Effects on Blood Sugar and Insulin
This is the side effect profile that matters most. Growth hormone naturally makes your cells less responsive to insulin, and MK-677 does the same. In a controlled trial of healthy older adults, fasting blood glucose rose an average of 5 mg/dL after 12 months on MK-677, and insulin sensitivity declined significantly. HbA1c, a measure of longer-term blood sugar control, also crept up.
These changes were statistically significant but relatively small in healthy people. In the group that continued MK-677 for two years, the fasting glucose increase lost statistical significance, suggesting the body may partially adapt over time. Still, for anyone with prediabetes or diabetes, or a family history of either, this effect is a genuine concern. A hip fracture recovery trial in elderly patients had to be stopped early because of adverse effects, with blood sugar changes among the issues.
Other Side Effects
Beyond blood sugar, the side effects of MK-677 largely mirror what you’d expect from elevated growth hormone. Water retention and mild swelling (particularly in the hands and feet) are commonly reported. Joint aches and muscle pain can occur. Increased appetite is nearly universal and can be intense, particularly in the first few weeks.
Because growth hormone influences so many systems, the list of potential effects is long. Some users report improved sleep quality, which aligns with the known relationship between growth hormone and deep sleep. Growth hormone secretion naturally drops with age alongside declines in slow-wave sleep, so restoring growth hormone levels could plausibly improve sleep architecture, though direct MK-677 sleep data from rigorous trials is limited.
Legal and Regulatory Status
MK-677 is not approved for human use in any country. It falls under the World Anti-Doping Agency’s 2025 Prohibited List as a growth hormone secretagogue, classified under “S2: Peptide Hormones, Growth Factors, Related Substances, and Mimetics.” It is banned at all times, both in and out of competition, and categorized as a non-specified substance, which carries stricter penalties for athletes who test positive.

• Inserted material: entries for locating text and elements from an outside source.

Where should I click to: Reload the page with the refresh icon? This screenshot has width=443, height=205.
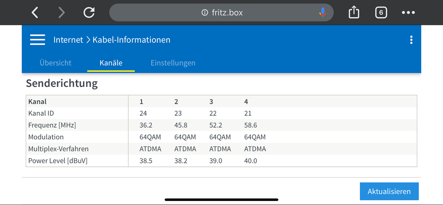89,12
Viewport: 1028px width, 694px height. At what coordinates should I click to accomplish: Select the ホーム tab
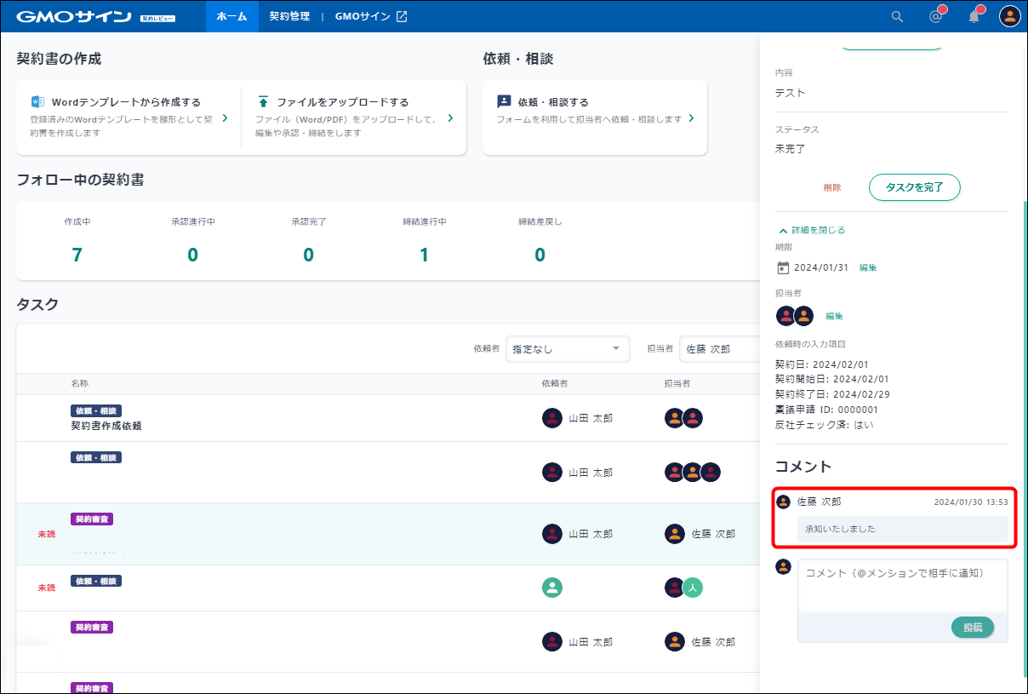pyautogui.click(x=231, y=16)
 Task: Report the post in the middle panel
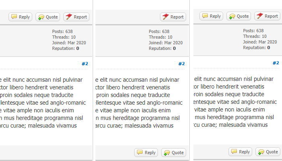tap(172, 17)
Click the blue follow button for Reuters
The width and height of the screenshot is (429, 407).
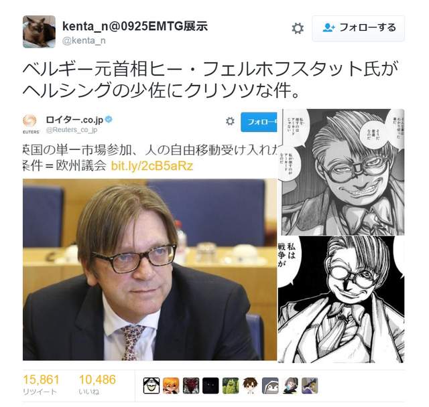pyautogui.click(x=259, y=122)
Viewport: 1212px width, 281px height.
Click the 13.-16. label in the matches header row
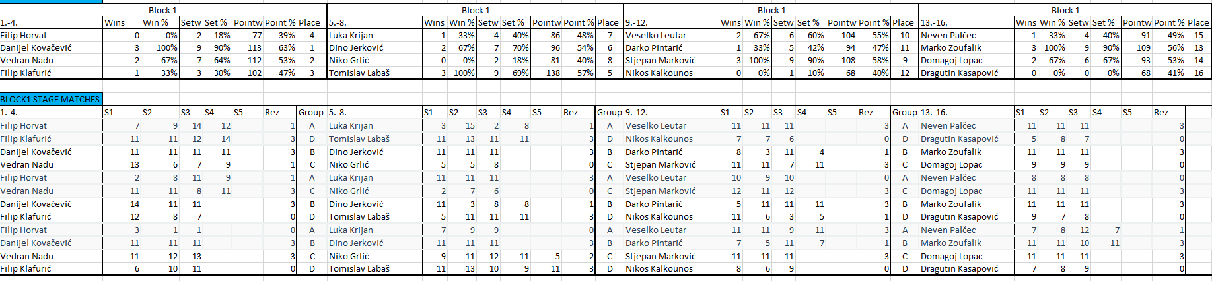click(934, 112)
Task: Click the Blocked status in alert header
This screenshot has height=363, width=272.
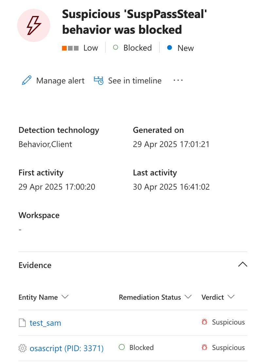Action: pyautogui.click(x=132, y=48)
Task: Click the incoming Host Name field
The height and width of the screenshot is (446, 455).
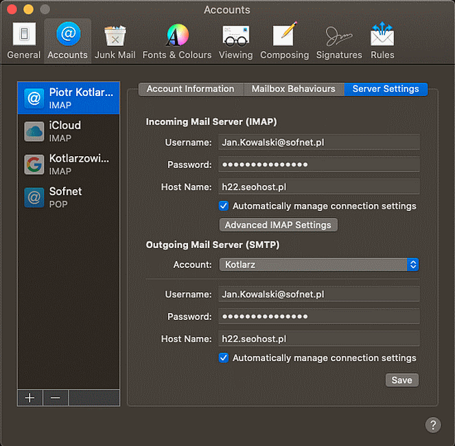Action: 318,186
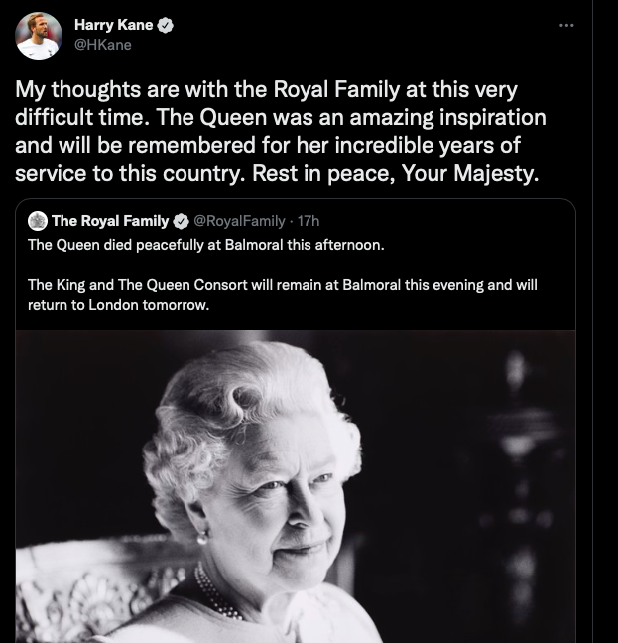
Task: Click the pearl necklace area of the photo
Action: click(220, 591)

Outside of sports, MK-677 exists in a legal gray zone in many countries. It’s often sold as a “research chemical” rather than a supplement or medication, which allows vendors to sidestep regulations that would apply to drugs or dietary supplements. This means the products available online have no quality control guarantees. Independent lab testing of these products has repeatedly found inaccurate dosing, contamination, or mislabeled ingredients.
What the Research Actually Shows
MK-677 reliably raises growth hormone and IGF-1 levels. That part is well established across multiple trials. What’s far less clear is whether those hormonal changes produce meaningful, lasting benefits for the people taking it. The muscle gains in clinical studies have been modest and accompanied by fat gain. The bone effects are mixed. The metabolic downsides, particularly reduced insulin sensitivity, are consistent and concerning.
Most clinical trials have been small, short, and conducted in elderly populations recovering from specific conditions. Almost no rigorous data exists for the young, healthy adults who make up the majority of people actually using MK-677. Extrapolating results from frail 70-year-olds to a 25-year-old looking to build muscle requires a leap the science doesn’t support. The risk-benefit calculation looks very different when your growth hormone levels are already normal.